I shall say but little of my first sensations on reaching London. My eyes and ears were in full activity. But the impression upon all who enter this mightiest of capitals for the first time, is nearly the same. Its perpetual multitude, its incessant movement, its variety of occupations, sights and sounds, the echo of the whole vast and sleepless machinery of national existence, have been a thousand times the subject of description, and always of wonder. Yet, I must acknowledge, that its first sight repelled me. I had lived in field and forest, my society had been among my fellows in rank; I had lived in magnificent halls, and been surrounded by bowing attendants; and now, with my mind full of the calm magnificence of English noble life, I felt myself flung into the midst of a numberless, miscellaneous, noisy rabble, all rushing on regardless of every thing but themselves, pouring through endless lines of dingy houses; and I nothing, an atom in the confusion, a grain of dust on the great chariot wheel of society, a lonely and obscure struggler in the mighty current of human life, which rolled along the sullen channels of the most cheerless, however it might be the largest, of capitals.

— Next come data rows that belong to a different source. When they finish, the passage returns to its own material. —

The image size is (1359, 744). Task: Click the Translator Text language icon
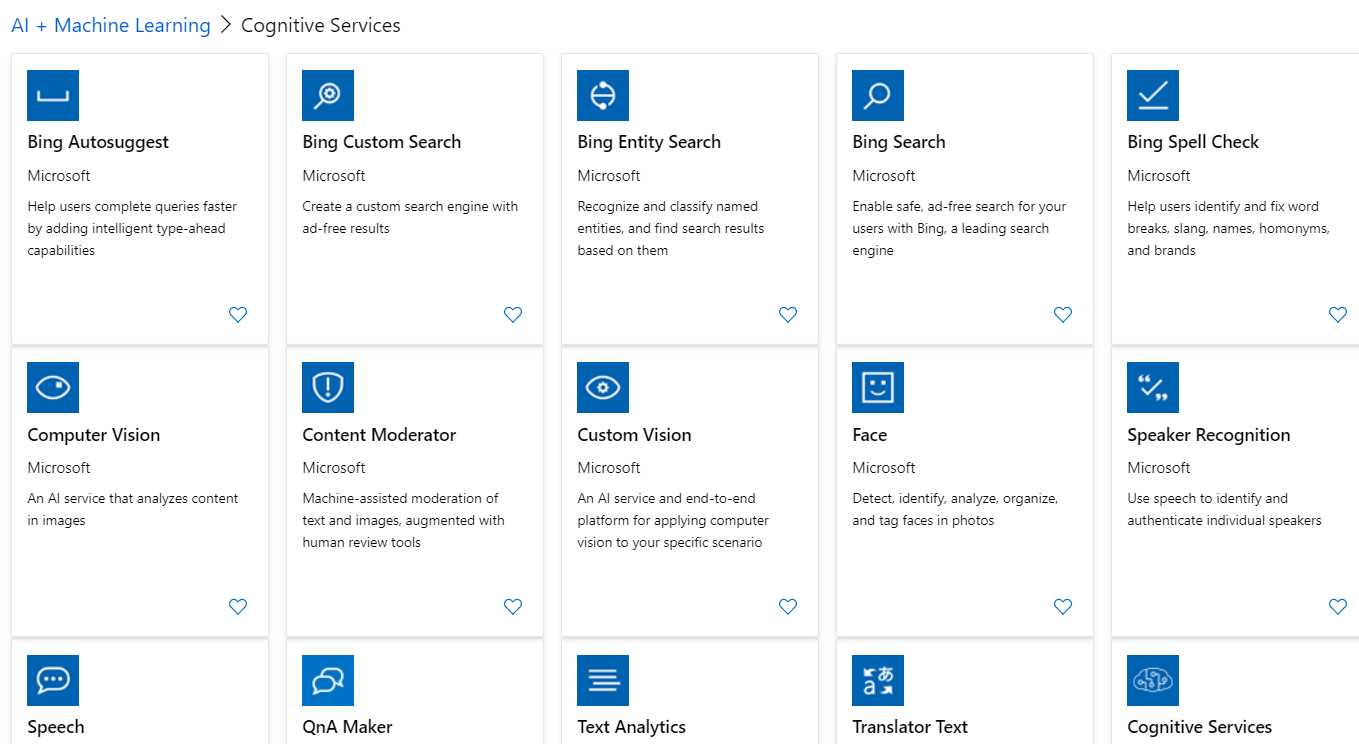click(x=878, y=679)
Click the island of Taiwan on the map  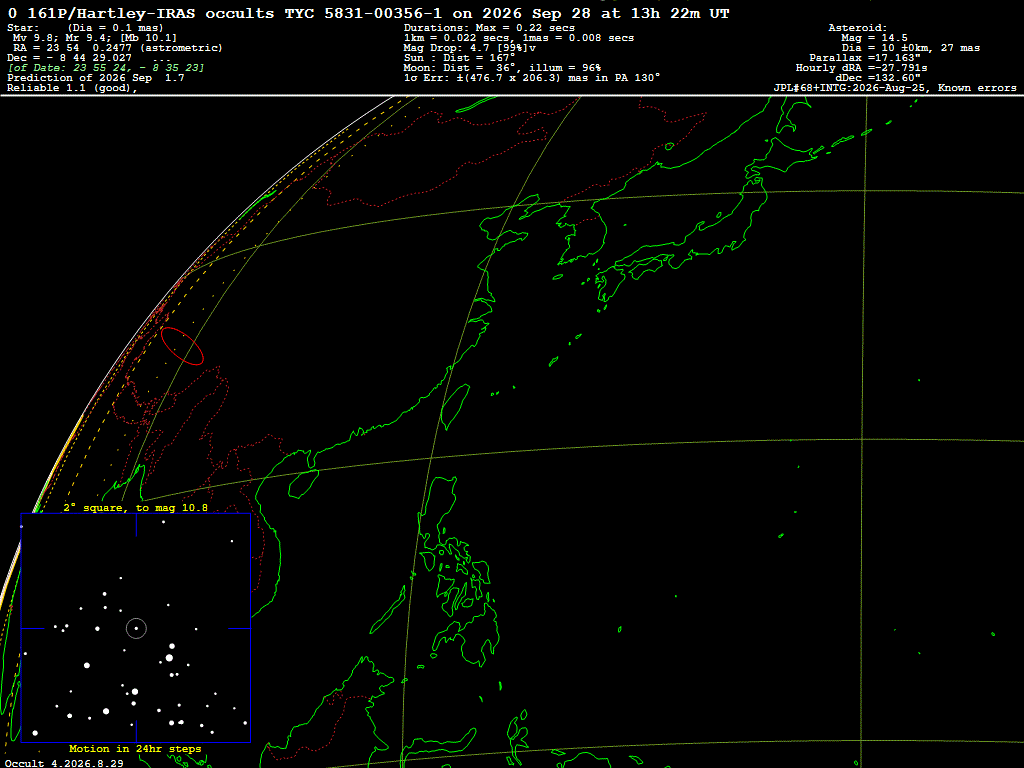click(x=455, y=406)
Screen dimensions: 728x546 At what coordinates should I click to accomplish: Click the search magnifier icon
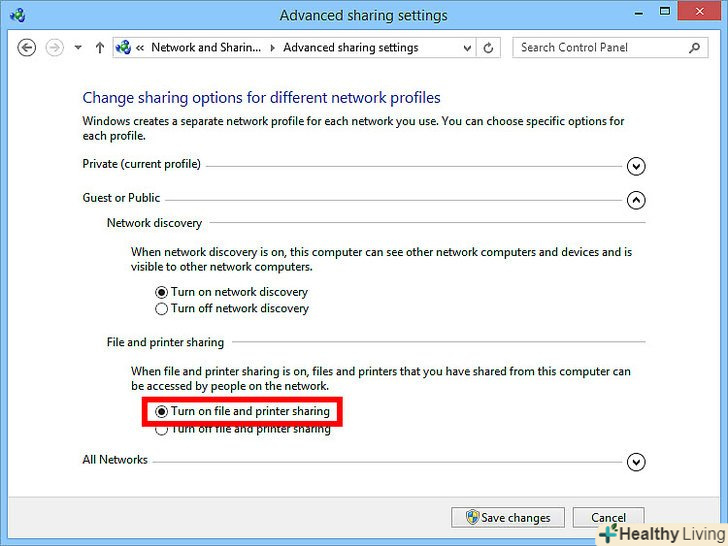pos(695,47)
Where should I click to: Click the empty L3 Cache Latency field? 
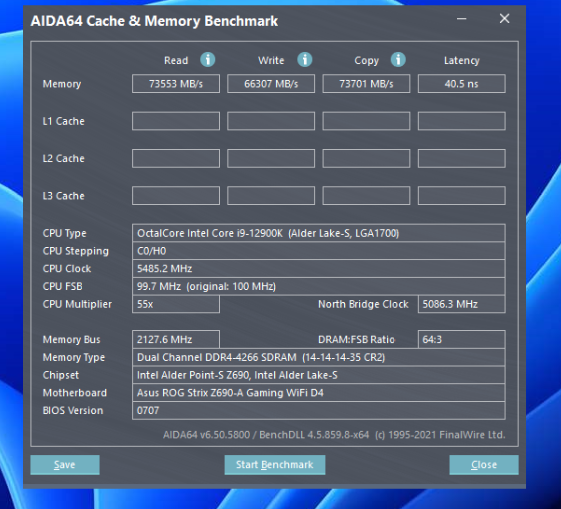coord(462,195)
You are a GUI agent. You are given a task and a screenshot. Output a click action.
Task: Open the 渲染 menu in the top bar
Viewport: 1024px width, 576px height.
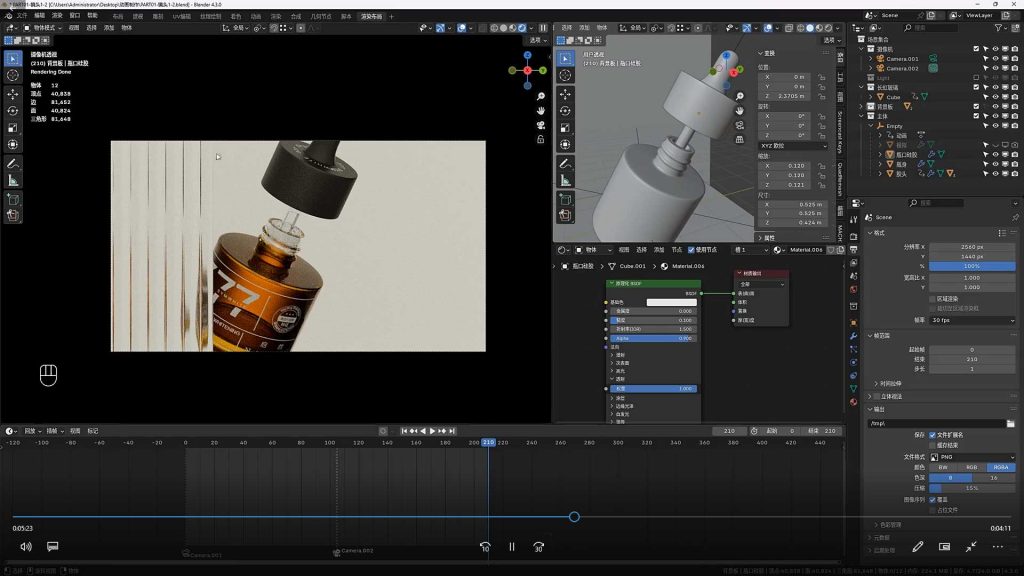click(57, 17)
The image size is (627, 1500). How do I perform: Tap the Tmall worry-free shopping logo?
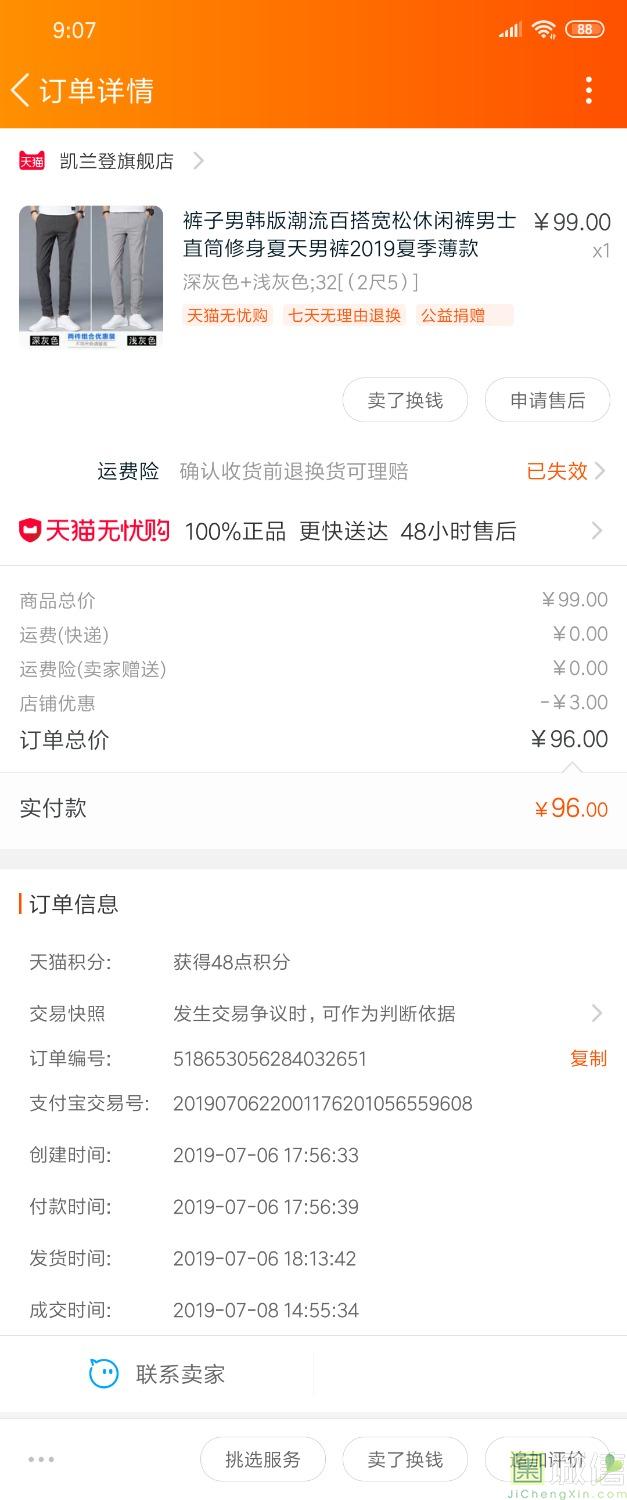[x=94, y=531]
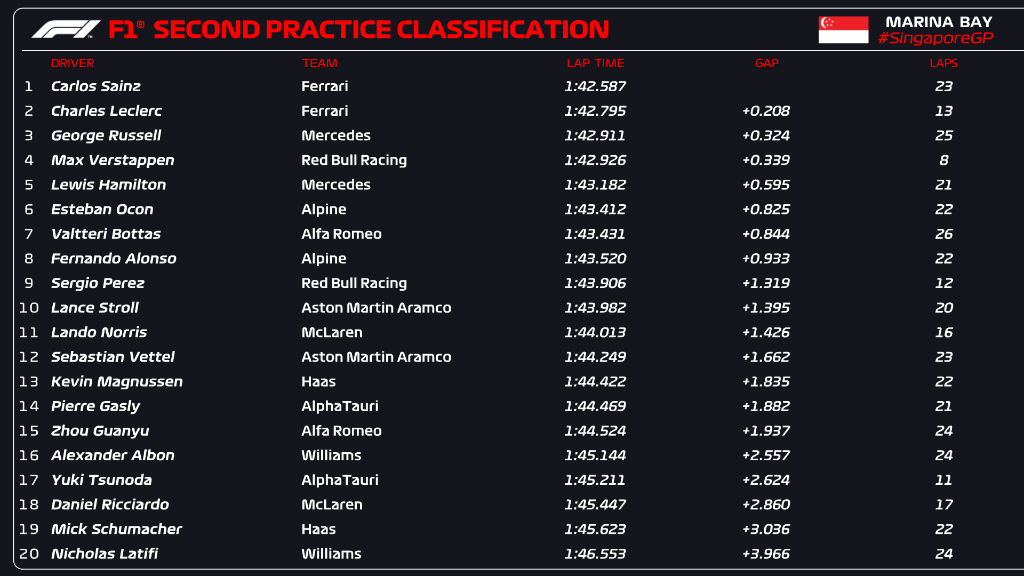Select Nicholas Latifi in position 20

[x=105, y=554]
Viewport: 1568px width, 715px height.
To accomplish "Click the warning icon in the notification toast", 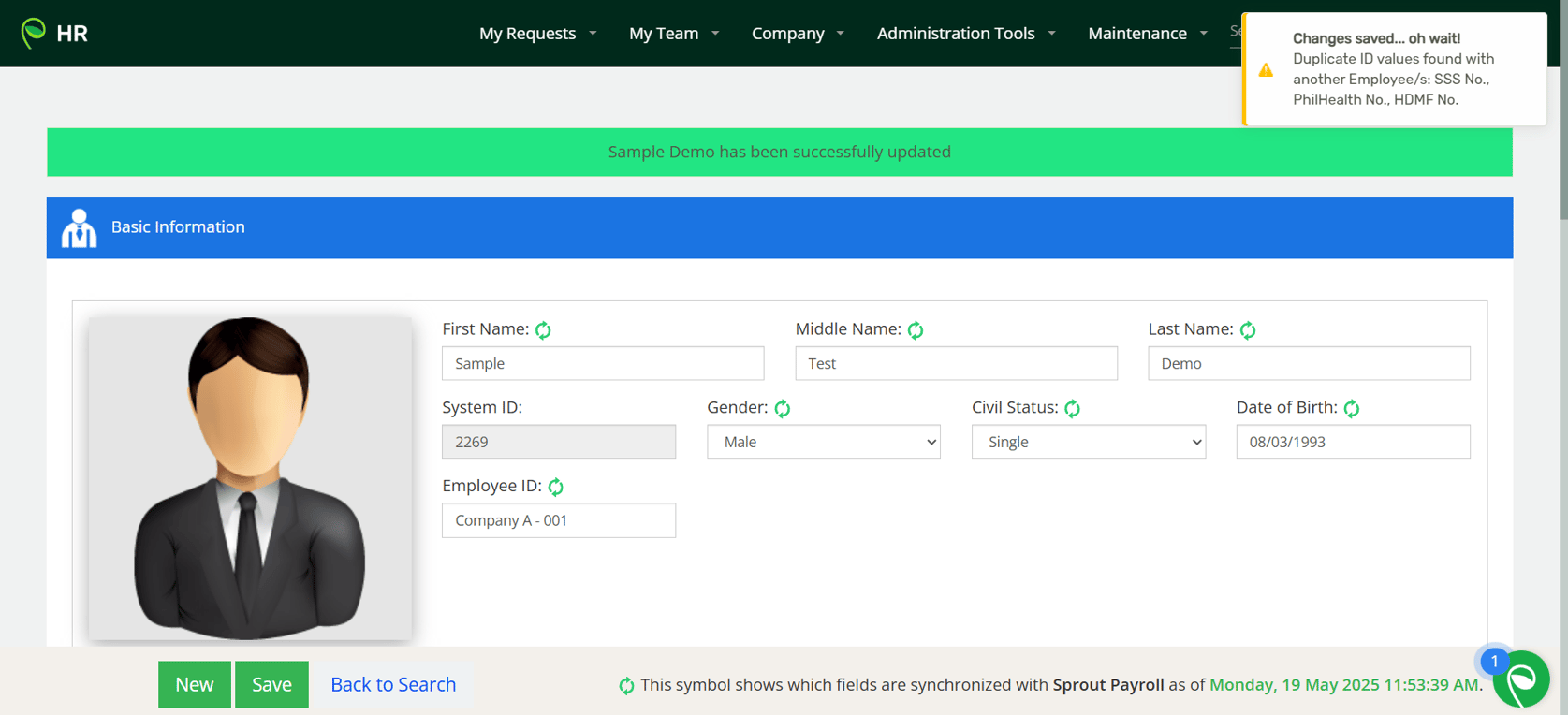I will tap(1266, 70).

For the first week, I was absolutely unable to collect my thoughts. All that I learned was, to make my way through the principal thoroughfares, and know the names of her chief buildings. In later days, I took a more practical view of matters, and regarded them only as places in which the business of the hour was to be done. But in my first view, something of the romance and revival of my forest walks clung to me. I remember that, when I first saw the Horse Guards, to which, of course, one of my earliest visits was paid, I found no slight difficulty in thinking of it as only a remarkably clownish mass of brick and stone, crowded with clerks. To me it was the very palace of war; the spot from which the thunderbolts of England were launched; the centre and the stronghold of that irresistible influence with which England sways and moulds mankind. The India House was another of my reveries. I could not think of it as but a huge pile in a vulgar outlet of the city, as a place of porters and messengers loitering in gloomy corridors, of busy clerks for ever scribbling in nooks unvisited by the sun, or even of portly directors, congregating in halls encrusted with the cobwebs of centuries. To my eyes it was invested with the mystery and dignity of Orientalism. I thought of the powers by which rajahs were raised and overthrown, of the mandates which spread war and restored peace over regions wide as Europe, and a thousand times more brilliant. I had rambling visions of armies of elephants, superb cavalry, and chieftains covered with gold and diamonds. As I traversed the dusky halls, I thought of the will which pronounced the fate of kingdoms, the fallen glories of Aurengzebe, the broken sceptre of the Mahratta, and the crushed tiara of Mysore. Round me was the moving power of an empire, the noblest that the East has ever seen, and which, in the act of assuming additional greatness, by a contradiction to all the laws of extended conquest, was hourly assuming additional stability.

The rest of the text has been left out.